▸ Data for review

==================================================

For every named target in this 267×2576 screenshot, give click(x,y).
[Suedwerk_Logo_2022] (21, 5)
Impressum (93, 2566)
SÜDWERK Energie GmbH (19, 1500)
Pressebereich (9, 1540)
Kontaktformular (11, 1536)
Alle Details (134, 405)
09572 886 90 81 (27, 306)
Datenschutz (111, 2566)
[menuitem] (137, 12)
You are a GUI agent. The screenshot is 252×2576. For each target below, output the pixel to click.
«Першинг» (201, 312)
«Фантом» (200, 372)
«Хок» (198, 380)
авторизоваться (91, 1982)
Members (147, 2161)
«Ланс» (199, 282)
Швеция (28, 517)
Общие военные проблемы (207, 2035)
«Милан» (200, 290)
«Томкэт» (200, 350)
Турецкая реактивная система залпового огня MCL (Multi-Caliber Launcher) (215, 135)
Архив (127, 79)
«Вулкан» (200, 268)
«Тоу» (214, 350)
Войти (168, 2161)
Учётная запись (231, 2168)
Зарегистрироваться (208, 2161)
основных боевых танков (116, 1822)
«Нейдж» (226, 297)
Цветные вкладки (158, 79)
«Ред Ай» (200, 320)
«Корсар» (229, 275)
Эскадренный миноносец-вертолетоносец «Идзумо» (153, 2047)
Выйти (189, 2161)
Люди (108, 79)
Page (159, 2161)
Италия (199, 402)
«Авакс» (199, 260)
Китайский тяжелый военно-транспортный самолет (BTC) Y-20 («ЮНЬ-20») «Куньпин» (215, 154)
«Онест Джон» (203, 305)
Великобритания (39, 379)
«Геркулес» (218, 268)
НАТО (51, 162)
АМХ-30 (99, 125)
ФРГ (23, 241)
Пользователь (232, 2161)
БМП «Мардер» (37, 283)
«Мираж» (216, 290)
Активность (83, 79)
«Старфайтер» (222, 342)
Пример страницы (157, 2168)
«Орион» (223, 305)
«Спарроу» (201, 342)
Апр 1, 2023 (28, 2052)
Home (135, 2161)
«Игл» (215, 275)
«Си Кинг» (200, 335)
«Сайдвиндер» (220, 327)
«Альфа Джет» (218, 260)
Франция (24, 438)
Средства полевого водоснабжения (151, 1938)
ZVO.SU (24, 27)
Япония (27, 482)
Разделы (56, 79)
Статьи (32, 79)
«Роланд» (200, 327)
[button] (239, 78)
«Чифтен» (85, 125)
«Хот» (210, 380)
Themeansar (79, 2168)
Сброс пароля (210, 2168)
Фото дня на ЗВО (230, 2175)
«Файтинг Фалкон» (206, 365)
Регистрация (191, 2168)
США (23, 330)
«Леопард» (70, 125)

==================================================

▸ Required action
Could you copy each line above word for word?

▸ Task result
For every named target in this 267×2576 screenshot, give click(x,y).
[Suedwerk_Logo_2022] (21, 5)
Impressum (93, 2566)
SÜDWERK Energie GmbH (19, 1500)
Pressebereich (9, 1540)
Kontaktformular (11, 1536)
Alle Details (134, 405)
09572 886 90 81 (27, 306)
Datenschutz (111, 2566)
[menuitem] (137, 12)
You are a GUI agent. The screenshot is 252×2576. For each target below, output the pixel to click.
«Першинг» (201, 312)
«Фантом» (200, 372)
«Хок» (198, 380)
авторизоваться (91, 1982)
Members (147, 2161)
«Ланс» (199, 282)
Швеция (28, 517)
Общие военные проблемы (207, 2035)
«Милан» (200, 290)
«Томкэт» (200, 350)
Турецкая реактивная система залпового огня MCL (Multi-Caliber Launcher) (215, 135)
Архив (127, 79)
«Вулкан» (200, 268)
«Тоу» (214, 350)
Войти (168, 2161)
Учётная запись (231, 2168)
Зарегистрироваться (208, 2161)
основных боевых танков (116, 1822)
«Нейдж» (226, 297)
Цветные вкладки (158, 79)
«Ред Ай» (200, 320)
«Корсар» (229, 275)
Эскадренный миноносец-вертолетоносец «Идзумо» (153, 2047)
Выйти (189, 2161)
Люди (108, 79)
Page (159, 2161)
Италия (199, 402)
«Авакс» (199, 260)
Китайский тяжелый военно-транспортный самолет (BTC) Y-20 («ЮНЬ-20») «Куньпин» (215, 154)
«Онест Джон» (203, 305)
Великобритания (39, 379)
«Геркулес» (218, 268)
НАТО (51, 162)
АМХ-30 (99, 125)
ФРГ (23, 241)
Пользователь (232, 2161)
БМП «Мардер» (37, 283)
«Мираж» (216, 290)
Активность (83, 79)
«Старфайтер» (222, 342)
Пример страницы (157, 2168)
«Орион» (223, 305)
«Спарроу» (201, 342)
Апр 1, 2023 (28, 2052)
Home (135, 2161)
«Игл» (215, 275)
«Си Кинг» (200, 335)
«Сайдвиндер» (220, 327)
«Альфа Джет» (218, 260)
Франция (24, 438)
Средства полевого водоснабжения (151, 1938)
ZVO.SU (24, 27)
Япония (27, 482)
Разделы (56, 79)
Статьи (32, 79)
«Роланд» (200, 327)
[button] (239, 78)
«Чифтен» (85, 125)
«Хот» (210, 380)
Themeansar (79, 2168)
Сброс пароля (210, 2168)
Фото дня на ЗВО (230, 2175)
«Файтинг Фалкон» (206, 365)
Регистрация (191, 2168)
США (23, 330)
«Леопард» (70, 125)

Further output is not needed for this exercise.